Madonna dell'Archetto
 

 

 

 


?L'effigie della Madonna detta dell' Archetto fu commissionata dalla marchesa Savorelli nel 1690 al bolognese Domenico Muratori, allievo della scuola del Caracci, il quale la copiò da un'immagine custodita da suor Ersilia Mellina cappuccina del monastero della S.S. Incarnazione del Verbo Divino.

   La sacra immagine fu posta entro un'edicoletta sotto l'arco situato fra Palazzo Casati e l' edificio della confraternita di S. Antonio, in un vicoletto che congiungeva via di S. Marcello con via dell'Archetto e da questa posizione prese il nomignolo che ancora oggi conserva.

   Il 9 luglio 1796 fu al centro di un evento prodigioso, in quanto alcuni passanti riferirono di averla vista muovere gli occhi.

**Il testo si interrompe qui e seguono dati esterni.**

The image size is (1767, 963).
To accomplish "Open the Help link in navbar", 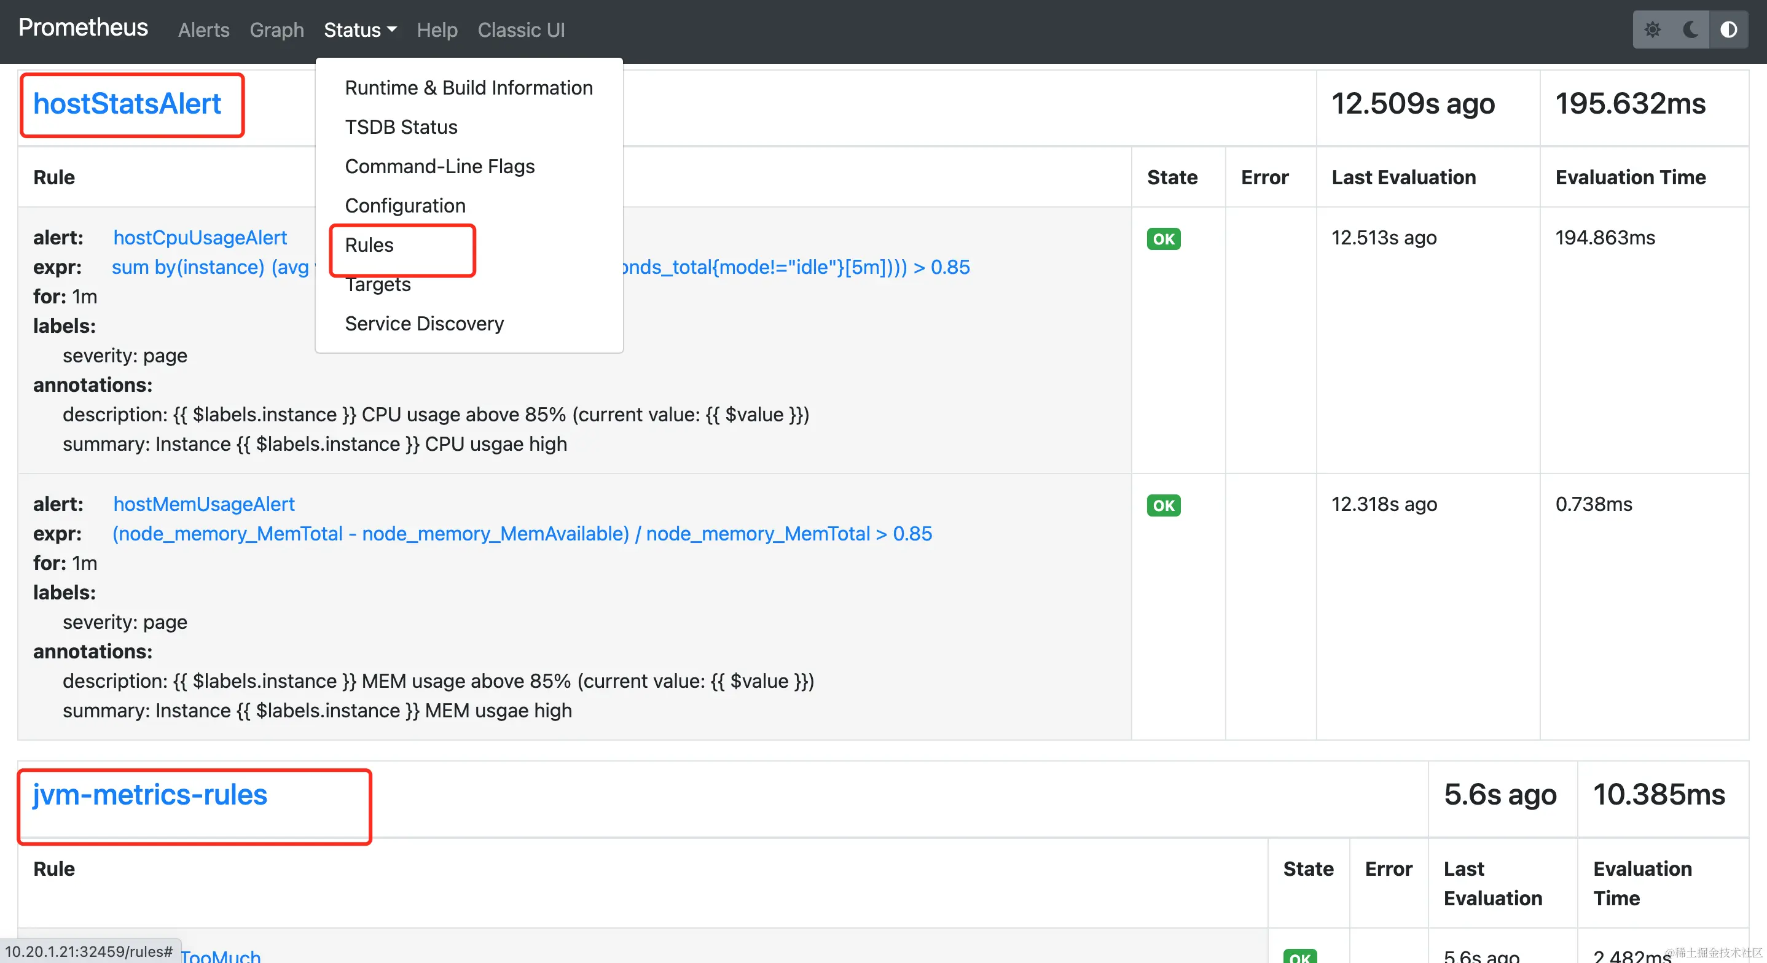I will tap(437, 30).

In ricordo di questo evento eccezionale, riconosciuto autentico dopo un rigoroso processo apostolico, nel 1851 l'architetto romano Virginio Vespiniani edificò un minuscolo santuario, la più piccola chiesa di Roma, dove l' icona di Maria  "Causa nostrae letitiae" è oggetto di grande venerazione da parte dei romani.

   Il piccolo tempio, assai raccolto e perla dell'arte neo-rinascimentale, è abbellito da una graziosa cupola riccamente decorata con intagli in legno, di aspetto sontuoso, nonostante le sue limitate proporzioni, e riprodotta a specchio sul pavimento per dimensione e disegni geometrici. 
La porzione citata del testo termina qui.